▶ _Document text_
========================================================================
It turns out all the prof wanted was the average number of steps
required to get to an instance of all heads, which is 1/p = (3/2)^n.
I was making the problem harder than it needed to be, apparently. The
poly term had to do with checking the solution.
The larger story is sort of interesting and has to do with solving the
3-coloring problem which is in general NP-Complete (it can be reduced
to a 3-sat boolean formula.
But there is an odd situation: if you restrict each of the vertices to
have a forbidden color, then you can reduce the problem to a 2-sat
formula, solvable in P. So the trick is to randomly scatter a
restriction over the vertices, checking with the poly 2-sat each time
to see if your random distribution of restrictions worked. The
probability of success for each vertex is 2/3 .. i.e. if you restrict
a vertex to 2 colors, there's a 2/3 chance one of them is in the
assumed 3-coloring.
========================================================================
▶ _Aim_
Copy out the post above on solving 3-coloring with random color restrictions, word for word.

▶ _Given material_
========================================================================
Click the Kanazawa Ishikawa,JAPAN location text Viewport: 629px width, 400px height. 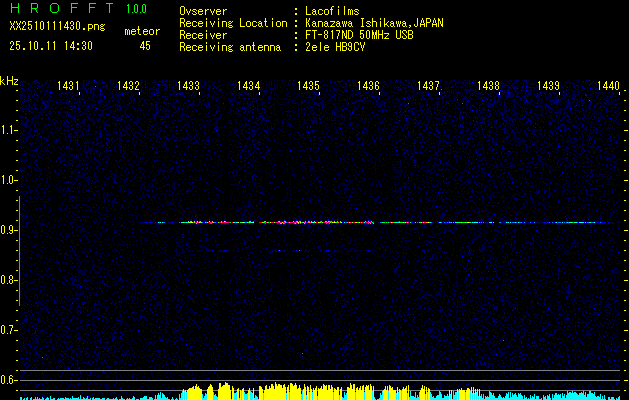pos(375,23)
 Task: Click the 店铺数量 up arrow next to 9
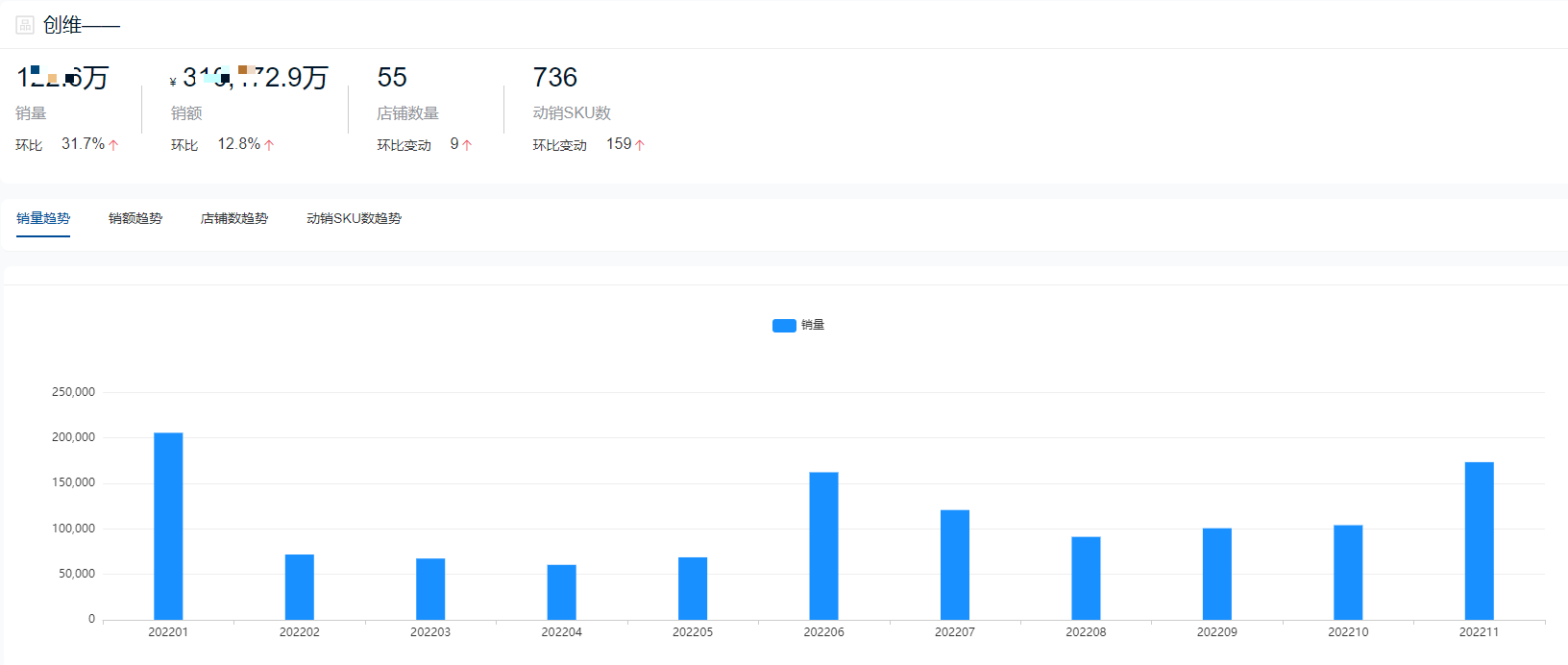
========================================================================
▶ _Completed task_
It turns out all the prof wanted was the average number of steps
required to get to an instance of all heads, which is 1/p = (3/2)^n.
I was making the problem harder than it needed to be, apparently. The
poly term had to do with checking the solution.
The larger story is sort of interesting and has to do with solving the
3-coloring problem which is in general NP-Complete (it can be reduced
to a 3-sat boolean formula.
But there is an odd situation: if you restrict each of the vertices to
have a forbidden color, then you can reduce the problem to a 2-sat
formula, solvable in P. So the trick is to randomly scatter a
restriction over the vertices, checking with the poly 2-sat each time
to see if your random distribution of restrictions worked. The
probability of success for each vertex is 2/3 .. i.e. if you restrict
a vertex to 2 colors, there's a 2/3 chance one of them is in the
assumed 3-coloring.